### Aim of the exercise
Copy the rows below, swapping "hamburger menu" for "navigation menu" and leaving every other word as it is.

** begin Record excerpts **

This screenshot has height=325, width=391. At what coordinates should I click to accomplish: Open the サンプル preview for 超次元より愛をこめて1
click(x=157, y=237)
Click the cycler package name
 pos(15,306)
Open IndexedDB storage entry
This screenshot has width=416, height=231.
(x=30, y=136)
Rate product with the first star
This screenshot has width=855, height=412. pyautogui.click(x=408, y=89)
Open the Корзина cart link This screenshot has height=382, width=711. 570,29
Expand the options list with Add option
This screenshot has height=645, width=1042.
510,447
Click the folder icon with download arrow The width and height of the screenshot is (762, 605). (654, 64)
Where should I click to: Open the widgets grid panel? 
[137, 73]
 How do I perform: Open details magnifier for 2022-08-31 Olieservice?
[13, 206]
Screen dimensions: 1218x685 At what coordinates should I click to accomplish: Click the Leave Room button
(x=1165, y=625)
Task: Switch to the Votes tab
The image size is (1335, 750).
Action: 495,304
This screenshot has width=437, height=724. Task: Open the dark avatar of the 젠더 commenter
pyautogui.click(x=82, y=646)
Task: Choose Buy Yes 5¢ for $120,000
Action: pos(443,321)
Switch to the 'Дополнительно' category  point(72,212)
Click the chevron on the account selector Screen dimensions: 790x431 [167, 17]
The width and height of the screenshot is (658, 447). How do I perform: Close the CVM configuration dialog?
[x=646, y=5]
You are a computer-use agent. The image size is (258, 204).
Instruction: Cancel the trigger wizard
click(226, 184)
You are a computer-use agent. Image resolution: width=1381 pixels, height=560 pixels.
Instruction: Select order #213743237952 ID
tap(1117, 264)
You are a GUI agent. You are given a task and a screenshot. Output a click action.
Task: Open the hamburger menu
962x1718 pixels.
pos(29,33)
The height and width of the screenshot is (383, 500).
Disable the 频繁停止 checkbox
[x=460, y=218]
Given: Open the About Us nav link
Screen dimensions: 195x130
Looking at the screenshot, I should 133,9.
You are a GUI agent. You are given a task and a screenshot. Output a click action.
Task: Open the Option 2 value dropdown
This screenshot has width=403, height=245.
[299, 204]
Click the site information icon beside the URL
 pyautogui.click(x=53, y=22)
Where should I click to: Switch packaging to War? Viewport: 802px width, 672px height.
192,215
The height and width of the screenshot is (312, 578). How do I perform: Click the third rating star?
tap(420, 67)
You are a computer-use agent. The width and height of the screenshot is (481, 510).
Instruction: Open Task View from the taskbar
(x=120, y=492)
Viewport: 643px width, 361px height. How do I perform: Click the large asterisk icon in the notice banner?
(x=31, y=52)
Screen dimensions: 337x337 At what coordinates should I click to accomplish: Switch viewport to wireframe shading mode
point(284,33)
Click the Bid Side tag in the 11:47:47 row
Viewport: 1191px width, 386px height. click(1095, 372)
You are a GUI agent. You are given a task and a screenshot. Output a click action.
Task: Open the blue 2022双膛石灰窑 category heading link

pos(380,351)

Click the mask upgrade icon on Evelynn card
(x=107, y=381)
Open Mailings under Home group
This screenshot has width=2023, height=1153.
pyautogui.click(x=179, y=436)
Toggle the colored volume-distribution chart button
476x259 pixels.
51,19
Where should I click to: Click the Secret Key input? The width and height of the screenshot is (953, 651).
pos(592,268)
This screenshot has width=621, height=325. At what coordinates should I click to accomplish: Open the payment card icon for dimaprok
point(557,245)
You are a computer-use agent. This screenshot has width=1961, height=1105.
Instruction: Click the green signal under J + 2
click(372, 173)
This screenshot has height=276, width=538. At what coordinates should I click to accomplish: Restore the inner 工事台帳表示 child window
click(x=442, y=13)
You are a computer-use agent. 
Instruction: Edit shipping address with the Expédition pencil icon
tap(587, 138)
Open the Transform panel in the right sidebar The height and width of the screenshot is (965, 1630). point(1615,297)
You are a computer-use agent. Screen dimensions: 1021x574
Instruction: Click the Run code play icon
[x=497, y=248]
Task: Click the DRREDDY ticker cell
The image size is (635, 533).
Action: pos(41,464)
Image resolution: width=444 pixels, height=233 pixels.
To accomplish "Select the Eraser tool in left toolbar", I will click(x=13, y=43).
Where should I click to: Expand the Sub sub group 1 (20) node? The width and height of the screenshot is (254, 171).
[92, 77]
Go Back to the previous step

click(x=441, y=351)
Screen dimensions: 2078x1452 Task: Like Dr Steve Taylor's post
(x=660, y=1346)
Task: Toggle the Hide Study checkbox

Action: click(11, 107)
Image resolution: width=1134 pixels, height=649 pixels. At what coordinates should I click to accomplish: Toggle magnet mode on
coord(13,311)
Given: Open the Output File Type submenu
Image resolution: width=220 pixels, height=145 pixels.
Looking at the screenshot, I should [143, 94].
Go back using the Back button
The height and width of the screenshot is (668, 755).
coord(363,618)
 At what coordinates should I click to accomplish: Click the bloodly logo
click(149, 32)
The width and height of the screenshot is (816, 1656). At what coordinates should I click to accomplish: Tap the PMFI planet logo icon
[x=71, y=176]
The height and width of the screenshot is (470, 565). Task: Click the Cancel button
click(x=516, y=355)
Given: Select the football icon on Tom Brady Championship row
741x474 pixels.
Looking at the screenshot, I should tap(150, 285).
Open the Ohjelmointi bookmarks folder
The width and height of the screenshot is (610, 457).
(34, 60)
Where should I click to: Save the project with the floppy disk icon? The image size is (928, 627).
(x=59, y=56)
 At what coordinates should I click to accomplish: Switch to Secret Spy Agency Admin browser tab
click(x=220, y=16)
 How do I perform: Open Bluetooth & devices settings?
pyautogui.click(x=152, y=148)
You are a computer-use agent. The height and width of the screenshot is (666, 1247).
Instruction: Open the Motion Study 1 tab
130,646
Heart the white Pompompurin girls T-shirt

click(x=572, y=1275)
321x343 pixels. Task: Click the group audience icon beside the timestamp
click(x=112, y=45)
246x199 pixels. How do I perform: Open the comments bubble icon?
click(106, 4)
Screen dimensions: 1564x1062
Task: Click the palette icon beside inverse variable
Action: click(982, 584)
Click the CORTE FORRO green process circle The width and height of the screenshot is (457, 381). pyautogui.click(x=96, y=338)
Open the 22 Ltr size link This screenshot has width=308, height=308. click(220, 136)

** end Record excerpts **

### Exercise solution
This screenshot has height=325, width=391. At what coordinates should I click to accomplish: Open the サンプル preview for 超次元より愛をこめて1
click(x=157, y=237)
Click the cycler package name
 pos(15,306)
Open IndexedDB storage entry
This screenshot has width=416, height=231.
(x=30, y=136)
Rate product with the first star
This screenshot has width=855, height=412. pyautogui.click(x=408, y=89)
Open the Корзина cart link This screenshot has height=382, width=711. 570,29
Expand the options list with Add option
This screenshot has height=645, width=1042.
510,447
Click the folder icon with download arrow The width and height of the screenshot is (762, 605). (654, 64)
Where should I click to: Open the widgets grid panel? 
[137, 73]
 How do I perform: Open details magnifier for 2022-08-31 Olieservice?
[13, 206]
Screen dimensions: 1218x685 At what coordinates should I click to accomplish: Click the Leave Room button
(x=1165, y=625)
Task: Switch to the Votes tab
The image size is (1335, 750).
Action: 495,304
This screenshot has width=437, height=724. Task: Open the dark avatar of the 젠더 commenter
pyautogui.click(x=82, y=646)
Task: Choose Buy Yes 5¢ for $120,000
Action: pos(443,321)
Switch to the 'Дополнительно' category  point(72,212)
Click the chevron on the account selector Screen dimensions: 790x431 [167, 17]
The width and height of the screenshot is (658, 447). How do I perform: Close the CVM configuration dialog?
[x=646, y=5]
You are a computer-use agent. The image size is (258, 204).
Instruction: Cancel the trigger wizard
click(226, 184)
You are a computer-use agent. Image resolution: width=1381 pixels, height=560 pixels.
Instruction: Select order #213743237952 ID
tap(1117, 264)
You are a GUI agent. You are given a task and a screenshot. Output a click action.
Task: Open the navigation menu
962x1718 pixels.
pos(29,33)
The height and width of the screenshot is (383, 500).
Disable the 频繁停止 checkbox
[x=460, y=218]
Given: Open the About Us nav link
Screen dimensions: 195x130
Looking at the screenshot, I should 133,9.
You are a GUI agent. You are given a task and a screenshot. Output a click action.
Task: Open the Option 2 value dropdown
This screenshot has width=403, height=245.
[299, 204]
Click the site information icon beside the URL
 pyautogui.click(x=53, y=22)
Where should I click to: Switch packaging to War? Viewport: 802px width, 672px height.
192,215
The height and width of the screenshot is (312, 578). How do I perform: Click the third rating star?
tap(420, 67)
You are a computer-use agent. The width and height of the screenshot is (481, 510).
Instruction: Open Task View from the taskbar
(x=120, y=492)
Viewport: 643px width, 361px height. How do I perform: Click the large asterisk icon in the notice banner?
(x=31, y=52)
Screen dimensions: 337x337 At what coordinates should I click to accomplish: Switch viewport to wireframe shading mode
point(284,33)
Click the Bid Side tag in the 11:47:47 row
Viewport: 1191px width, 386px height. click(1095, 372)
You are a GUI agent. You are given a task and a screenshot. Output a click action.
Task: Open the blue 2022双膛石灰窑 category heading link

pos(380,351)

Click the mask upgrade icon on Evelynn card
(x=107, y=381)
Open Mailings under Home group
This screenshot has width=2023, height=1153.
pyautogui.click(x=179, y=436)
Toggle the colored volume-distribution chart button
476x259 pixels.
51,19
Where should I click to: Click the Secret Key input? The width and height of the screenshot is (953, 651).
pos(592,268)
This screenshot has width=621, height=325. At what coordinates should I click to accomplish: Open the payment card icon for dimaprok
point(557,245)
You are a computer-use agent. This screenshot has width=1961, height=1105.
Instruction: Click the green signal under J + 2
click(372, 173)
This screenshot has height=276, width=538. At what coordinates should I click to accomplish: Restore the inner 工事台帳表示 child window
click(x=442, y=13)
You are a computer-use agent. 
Instruction: Edit shipping address with the Expédition pencil icon
tap(587, 138)
Open the Transform panel in the right sidebar The height and width of the screenshot is (965, 1630). point(1615,297)
You are a computer-use agent. Screen dimensions: 1021x574
Instruction: Click the Run code play icon
[x=497, y=248]
Task: Click the DRREDDY ticker cell
The image size is (635, 533).
Action: pos(41,464)
Image resolution: width=444 pixels, height=233 pixels.
To accomplish "Select the Eraser tool in left toolbar", I will click(x=13, y=43).
Where should I click to: Expand the Sub sub group 1 (20) node? The width and height of the screenshot is (254, 171).
[92, 77]
Go Back to the previous step

click(x=441, y=351)
Screen dimensions: 2078x1452 Task: Like Dr Steve Taylor's post
(x=660, y=1346)
Task: Toggle the Hide Study checkbox

Action: click(11, 107)
Image resolution: width=1134 pixels, height=649 pixels. At what coordinates should I click to accomplish: Toggle magnet mode on
coord(13,311)
Given: Open the Output File Type submenu
Image resolution: width=220 pixels, height=145 pixels.
Looking at the screenshot, I should [143, 94].
Go back using the Back button
The height and width of the screenshot is (668, 755).
coord(363,618)
 At what coordinates should I click to accomplish: Click the bloodly logo
click(149, 32)
The width and height of the screenshot is (816, 1656). At what coordinates should I click to accomplish: Tap the PMFI planet logo icon
[x=71, y=176]
The height and width of the screenshot is (470, 565). Task: Click the Cancel button
click(x=516, y=355)
Given: Select the football icon on Tom Brady Championship row
741x474 pixels.
Looking at the screenshot, I should tap(150, 285).
Open the Ohjelmointi bookmarks folder
The width and height of the screenshot is (610, 457).
(34, 60)
Where should I click to: Save the project with the floppy disk icon? The image size is (928, 627).
(x=59, y=56)
 At what coordinates should I click to accomplish: Switch to Secret Spy Agency Admin browser tab
click(x=220, y=16)
 How do I perform: Open Bluetooth & devices settings?
pyautogui.click(x=152, y=148)
You are a computer-use agent. The height and width of the screenshot is (666, 1247).
Instruction: Open the Motion Study 1 tab
130,646
Heart the white Pompompurin girls T-shirt

click(x=572, y=1275)
321x343 pixels. Task: Click the group audience icon beside the timestamp
click(x=112, y=45)
246x199 pixels. How do I perform: Open the comments bubble icon?
click(106, 4)
Screen dimensions: 1564x1062
Task: Click the palette icon beside inverse variable
Action: click(982, 584)
Click the CORTE FORRO green process circle The width and height of the screenshot is (457, 381). pyautogui.click(x=96, y=338)
Open the 22 Ltr size link This screenshot has width=308, height=308. click(220, 136)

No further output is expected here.